[EXERCISE BRIEF] Your job is to reproduce all of the data exactly.

[MATERIAL SHOWN]
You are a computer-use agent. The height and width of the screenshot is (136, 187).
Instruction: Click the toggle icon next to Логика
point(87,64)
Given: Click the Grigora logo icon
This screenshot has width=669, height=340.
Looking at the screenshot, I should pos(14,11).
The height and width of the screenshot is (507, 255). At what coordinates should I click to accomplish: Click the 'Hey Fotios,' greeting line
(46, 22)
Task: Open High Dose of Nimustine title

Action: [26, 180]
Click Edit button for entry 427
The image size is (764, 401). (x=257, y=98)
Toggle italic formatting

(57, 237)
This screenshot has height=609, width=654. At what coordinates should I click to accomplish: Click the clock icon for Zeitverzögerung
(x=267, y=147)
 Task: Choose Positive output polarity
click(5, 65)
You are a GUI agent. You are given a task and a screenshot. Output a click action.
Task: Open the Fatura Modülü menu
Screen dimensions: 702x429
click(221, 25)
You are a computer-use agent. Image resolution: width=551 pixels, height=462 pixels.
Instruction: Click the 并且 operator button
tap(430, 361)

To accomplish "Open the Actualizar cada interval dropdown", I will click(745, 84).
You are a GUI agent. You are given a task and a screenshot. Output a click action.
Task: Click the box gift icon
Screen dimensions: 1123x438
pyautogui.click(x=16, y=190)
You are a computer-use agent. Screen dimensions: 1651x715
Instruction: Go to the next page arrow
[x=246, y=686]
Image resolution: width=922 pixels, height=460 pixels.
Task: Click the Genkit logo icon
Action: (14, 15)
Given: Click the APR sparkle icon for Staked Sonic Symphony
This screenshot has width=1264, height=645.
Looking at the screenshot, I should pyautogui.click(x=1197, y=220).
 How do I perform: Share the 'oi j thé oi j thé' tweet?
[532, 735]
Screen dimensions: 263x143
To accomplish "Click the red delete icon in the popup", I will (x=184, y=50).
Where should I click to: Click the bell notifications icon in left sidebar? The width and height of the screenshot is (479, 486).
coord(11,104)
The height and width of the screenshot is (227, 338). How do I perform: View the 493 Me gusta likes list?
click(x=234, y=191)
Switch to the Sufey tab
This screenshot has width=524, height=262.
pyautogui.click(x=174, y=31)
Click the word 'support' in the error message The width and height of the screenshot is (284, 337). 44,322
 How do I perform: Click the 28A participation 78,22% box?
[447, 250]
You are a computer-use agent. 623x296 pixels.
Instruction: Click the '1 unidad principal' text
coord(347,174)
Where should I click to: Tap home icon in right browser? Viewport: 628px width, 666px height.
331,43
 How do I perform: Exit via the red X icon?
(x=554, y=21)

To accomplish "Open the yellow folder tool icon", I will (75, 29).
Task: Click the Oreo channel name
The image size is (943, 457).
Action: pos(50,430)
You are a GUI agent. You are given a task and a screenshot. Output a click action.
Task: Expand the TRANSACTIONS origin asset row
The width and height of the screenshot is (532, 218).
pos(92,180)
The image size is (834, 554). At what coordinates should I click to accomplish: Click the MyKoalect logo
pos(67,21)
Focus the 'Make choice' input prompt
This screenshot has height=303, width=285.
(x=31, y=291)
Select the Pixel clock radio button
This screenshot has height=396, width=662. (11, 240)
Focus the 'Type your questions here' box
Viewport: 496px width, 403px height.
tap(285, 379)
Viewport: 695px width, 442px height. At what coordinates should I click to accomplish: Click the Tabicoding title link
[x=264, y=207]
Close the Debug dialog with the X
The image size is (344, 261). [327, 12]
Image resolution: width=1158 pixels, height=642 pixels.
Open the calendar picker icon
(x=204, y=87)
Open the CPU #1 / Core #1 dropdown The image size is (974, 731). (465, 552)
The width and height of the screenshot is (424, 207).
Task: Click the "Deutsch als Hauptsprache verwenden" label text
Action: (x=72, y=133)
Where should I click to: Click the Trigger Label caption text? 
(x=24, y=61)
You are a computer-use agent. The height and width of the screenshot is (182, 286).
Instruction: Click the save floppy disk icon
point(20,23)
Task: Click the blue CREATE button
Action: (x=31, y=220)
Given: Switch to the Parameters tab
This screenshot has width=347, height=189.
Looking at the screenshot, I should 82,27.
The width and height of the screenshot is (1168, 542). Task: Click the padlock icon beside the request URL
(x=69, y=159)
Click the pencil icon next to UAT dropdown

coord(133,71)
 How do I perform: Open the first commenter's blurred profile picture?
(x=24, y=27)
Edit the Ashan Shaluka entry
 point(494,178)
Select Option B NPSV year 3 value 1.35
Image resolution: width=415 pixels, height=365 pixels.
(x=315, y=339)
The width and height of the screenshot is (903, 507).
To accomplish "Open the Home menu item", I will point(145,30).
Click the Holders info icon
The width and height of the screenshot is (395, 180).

[FINISHED TASK]
You are a computer-use agent. The height and width of the screenshot is (136, 187).
Instruction: Click the toggle icon next to Логика
point(87,64)
Given: Click the Grigora logo icon
This screenshot has width=669, height=340.
Looking at the screenshot, I should pos(14,11).
The height and width of the screenshot is (507, 255). At what coordinates should I click to accomplish: Click the 'Hey Fotios,' greeting line
(46, 22)
Task: Open High Dose of Nimustine title

Action: [26, 180]
Click Edit button for entry 427
The image size is (764, 401). (x=257, y=98)
Toggle italic formatting

(57, 237)
This screenshot has height=609, width=654. At what coordinates should I click to accomplish: Click the clock icon for Zeitverzögerung
(x=267, y=147)
 Task: Choose Positive output polarity
click(5, 65)
You are a GUI agent. You are given a task and a screenshot. Output a click action.
Task: Open the Fatura Modülü menu
Screen dimensions: 702x429
click(221, 25)
You are a computer-use agent. Image resolution: width=551 pixels, height=462 pixels.
Instruction: Click the 并且 operator button
tap(430, 361)

To accomplish "Open the Actualizar cada interval dropdown", I will click(745, 84).
You are a GUI agent. You are given a task and a screenshot. Output a click action.
Task: Click the box gift icon
Screen dimensions: 1123x438
pyautogui.click(x=16, y=190)
You are a computer-use agent. Screen dimensions: 1651x715
Instruction: Go to the next page arrow
[x=246, y=686]
Image resolution: width=922 pixels, height=460 pixels.
Task: Click the Genkit logo icon
Action: (14, 15)
Given: Click the APR sparkle icon for Staked Sonic Symphony
This screenshot has width=1264, height=645.
Looking at the screenshot, I should pyautogui.click(x=1197, y=220).
 How do I perform: Share the 'oi j thé oi j thé' tweet?
[532, 735]
Screen dimensions: 263x143
To accomplish "Click the red delete icon in the popup", I will (x=184, y=50).
Where should I click to: Click the bell notifications icon in left sidebar? The width and height of the screenshot is (479, 486).
coord(11,104)
The height and width of the screenshot is (227, 338). How do I perform: View the 493 Me gusta likes list?
click(x=234, y=191)
Switch to the Sufey tab
This screenshot has width=524, height=262.
pyautogui.click(x=174, y=31)
Click the word 'support' in the error message The width and height of the screenshot is (284, 337). 44,322
 How do I perform: Click the 28A participation 78,22% box?
[447, 250]
You are a computer-use agent. 623x296 pixels.
Instruction: Click the '1 unidad principal' text
coord(347,174)
Where should I click to: Tap home icon in right browser? Viewport: 628px width, 666px height.
331,43
 How do I perform: Exit via the red X icon?
(x=554, y=21)

To accomplish "Open the yellow folder tool icon", I will (75, 29).
Task: Click the Oreo channel name
The image size is (943, 457).
Action: pos(50,430)
You are a GUI agent. You are given a task and a screenshot. Output a click action.
Task: Expand the TRANSACTIONS origin asset row
The width and height of the screenshot is (532, 218).
pos(92,180)
The image size is (834, 554). At what coordinates should I click to accomplish: Click the MyKoalect logo
pos(67,21)
Focus the 'Make choice' input prompt
This screenshot has height=303, width=285.
(x=31, y=291)
Select the Pixel clock radio button
This screenshot has height=396, width=662. (11, 240)
Focus the 'Type your questions here' box
Viewport: 496px width, 403px height.
tap(285, 379)
Viewport: 695px width, 442px height. At what coordinates should I click to accomplish: Click the Tabicoding title link
[x=264, y=207]
Close the Debug dialog with the X
The image size is (344, 261). [327, 12]
Image resolution: width=1158 pixels, height=642 pixels.
Open the calendar picker icon
(x=204, y=87)
Open the CPU #1 / Core #1 dropdown The image size is (974, 731). (465, 552)
The width and height of the screenshot is (424, 207).
Task: Click the "Deutsch als Hauptsprache verwenden" label text
Action: (x=72, y=133)
Where should I click to: Click the Trigger Label caption text? 
(x=24, y=61)
You are a computer-use agent. The height and width of the screenshot is (182, 286).
Instruction: Click the save floppy disk icon
point(20,23)
Task: Click the blue CREATE button
Action: (x=31, y=220)
Given: Switch to the Parameters tab
This screenshot has width=347, height=189.
Looking at the screenshot, I should 82,27.
The width and height of the screenshot is (1168, 542). Task: Click the padlock icon beside the request URL
(x=69, y=159)
Click the pencil icon next to UAT dropdown

coord(133,71)
 How do I perform: Open the first commenter's blurred profile picture?
(x=24, y=27)
Edit the Ashan Shaluka entry
 point(494,178)
Select Option B NPSV year 3 value 1.35
Image resolution: width=415 pixels, height=365 pixels.
(x=315, y=339)
The width and height of the screenshot is (903, 507).
To accomplish "Open the Home menu item", I will point(145,30).
Click the Holders info icon
The width and height of the screenshot is (395, 180).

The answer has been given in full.